### Excerpted passage:
────

The full lineage of cinematic Jokers

The Joker is one of the most-adapted villains in comic-book cinema. Since the character's 1940 debut in Batman #1, Bob Kane, Bill Finger, and Jerry Robinson's anarchic counterpart to Bruce Wayne has been reinvented by every era's biggest stars. Each cinematic Joker reflects the cultural anxieties of his moment — Romero's harmless trickster during the 1960s pop-art television boom, Nicholson's mob-style gangster during the Reagan-era crime panic, Ledger's terrorist anarchist during the post-9/11 War on Terror, Phoenix's incel-character-study during the 2010s mental-health discourse.

Below, we rank all seven major live-action Jokers by performance, cultural impact, lasting influence, and faithfulness to the character's comic-book complexity. Voice-only performances (most notably Mark Hamill in Batman: The Animated Series and The Killing Joke) and brief LEGO-style cameos are excluded.

The ranking

1
Heath Ledger
The Dark Knight (2008)
★ Generational

Heath Ledger's anarchist Joker in Christopher Nolan's The Dark Knight is the performance that permanently reshaped the comic-book-villain template. Ledger reportedly isolated himself in a London hotel room for a month, kept a Joker journal of his thoughts, and developed the character's lip-licking tic, voice register, and physical mannerisms from scratch. He won the posthumous Academy Award for Best Supporting Actor — only the second posthumous Oscar in the acting categories. His scenes opposite Christian Bale's Batman gave the genre its definitive thematic statement on chaos versus order. Read our full Dark Knight coverage for the complete plot, cast, and trivia breakdown.

2
Joaquin Phoenix
Joker (2019), Joker: Folie à Deux (2024)
★ Oscar-Winning

Todd Phillips's Joker reframed the character as a serious character study rather than a comic-book villain. Phoenix plays Arthur Fleck, a failing Gotham comedian whose social-rejection trauma and untreated mental illness gradually push him toward violent celebrity. The film won Phoenix the Academy Award for Best Actor and grossed over $1 billion globally — the first R-rated film to cross that mark. The 2024 sequel Folie à Deux reunited Phoenix with Lady Gaga's Harley Quinn in a musical-courtroom format that divided audiences. Both films exist in their own continuity, separate from Pattinson's Batman and Gunn's DCU. Our complete Joker (2019) and Folie à Deux coverage walks through both films in full detail.

────

### Data:
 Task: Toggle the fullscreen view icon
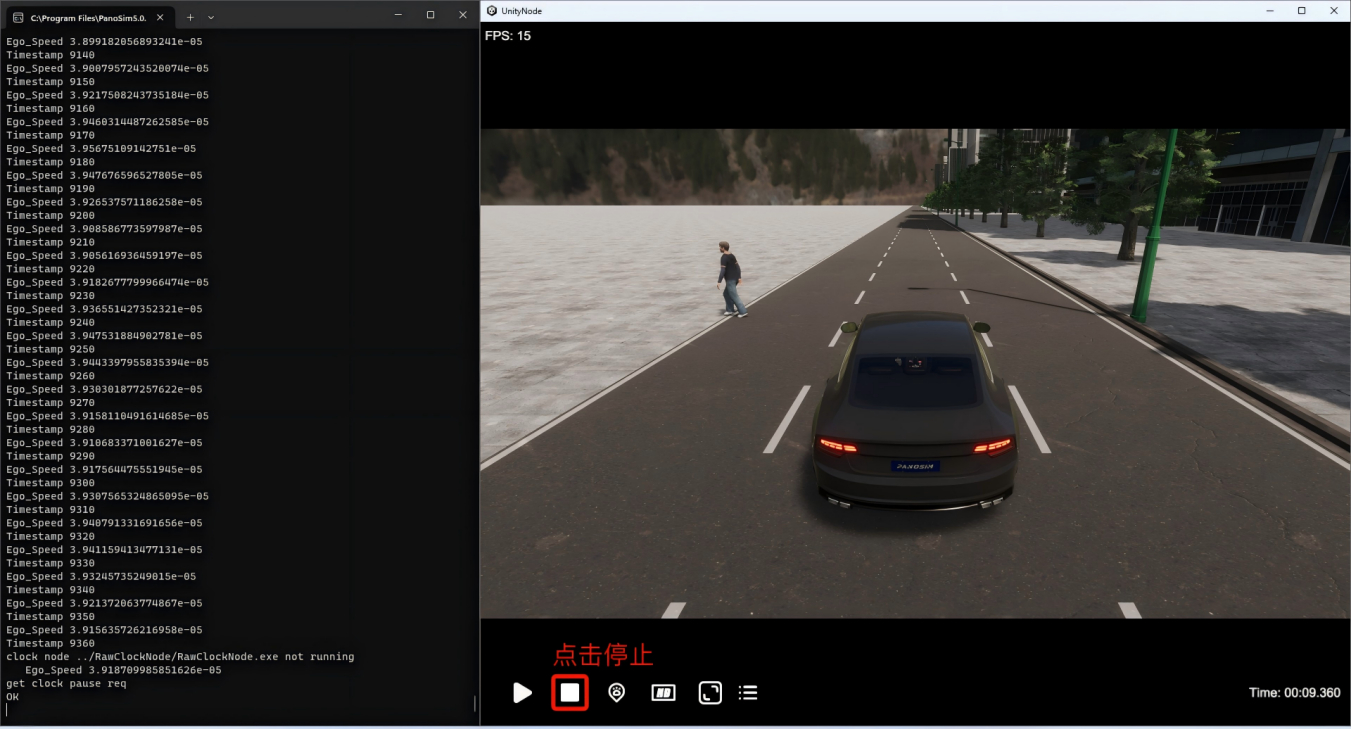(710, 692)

────

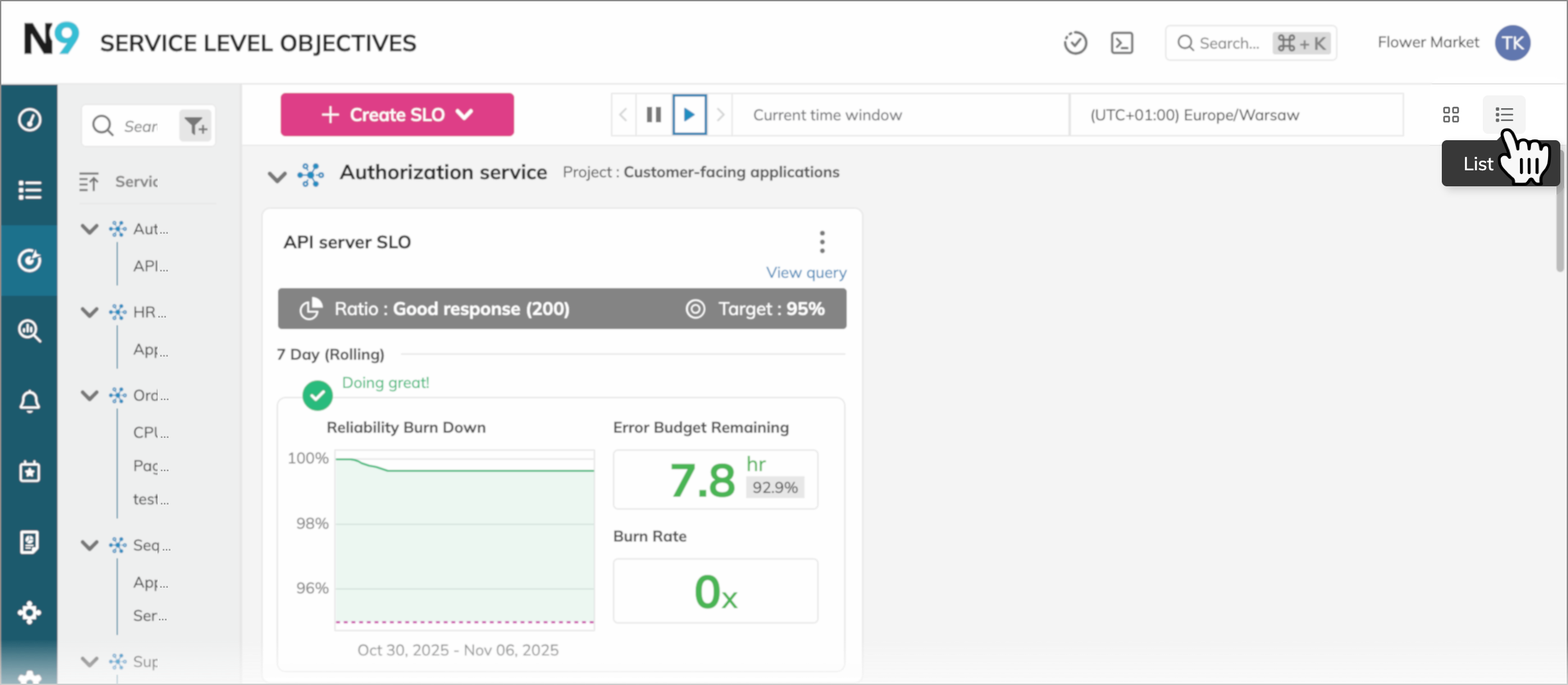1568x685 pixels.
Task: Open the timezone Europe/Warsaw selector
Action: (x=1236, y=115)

────

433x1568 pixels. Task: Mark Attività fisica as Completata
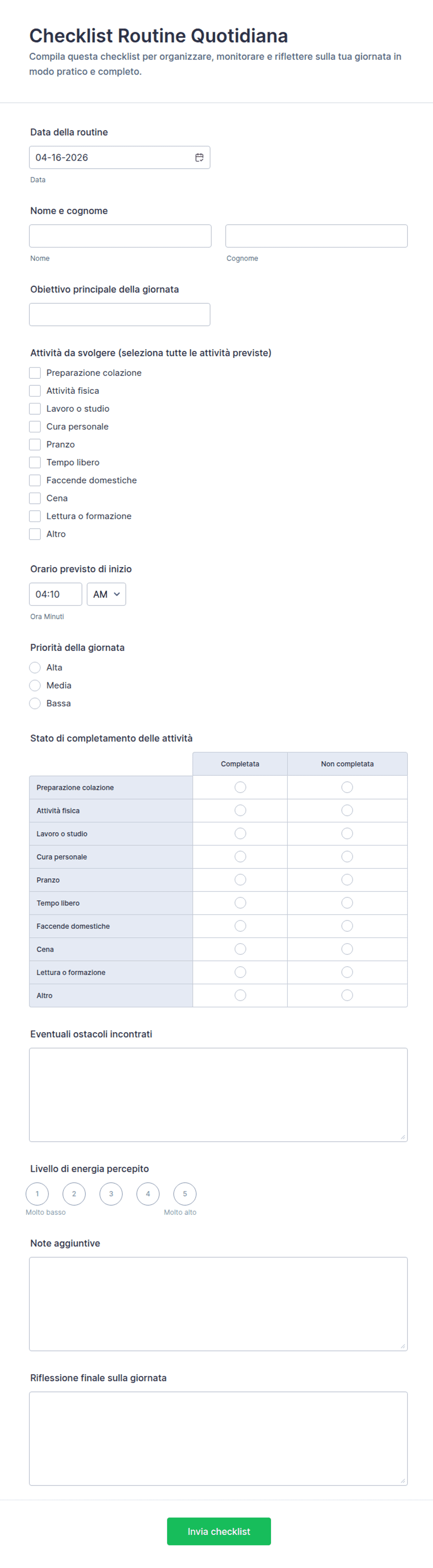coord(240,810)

────

### Objectives:
A – Using the Joker ranking, decide whether each statement agrees with it, answering yes or no and quoting the deciding words: (i) Heath Ledger reportedly spent a month isolated in a London hotel room; (ii) Mark Hamill's voice-only Joker is included among the ranked performances; (iii) Joker (2019) was the first R-rated film to gross over $1 billion.
B – Rename "hotel room" as "apartment" in the part of the Joker ranking that opens with the words containing "Heath Ledger's anarchist" and closes with "and trivia breakdown.", and give that part again.

### Answer set:
A –
(i) Yes: "Ledger reportedly isolated himself in a London hotel room for a month"
(ii) No: "Voice-only performances (most notably Mark Hamill in Batman: The Animated Series and The Killing Joke) and brief LEGO-style cameos are excluded."
(iii) Yes: "grossed over $1 billion globally — the first R-rated film to cross that mark"

B –
Heath Ledger's anarchist Joker in Christopher Nolan's The Dark Knight is the performance that permanently reshaped the comic-book-villain template. Ledger reportedly isolated himself in a London apartment for a month, kept a Joker journal of his thoughts, and developed the character's lip-licking tic, voice register, and physical mannerisms from scratch. He won the posthumous Academy Award for Best Supporting Actor — only the second posthumous Oscar in the acting categories. His scenes opposite Christian Bale's Batman gave the genre its definitive thematic statement on chaos versus order. Read our full Dark Knight coverage for the complete plot, cast, and trivia breakdown.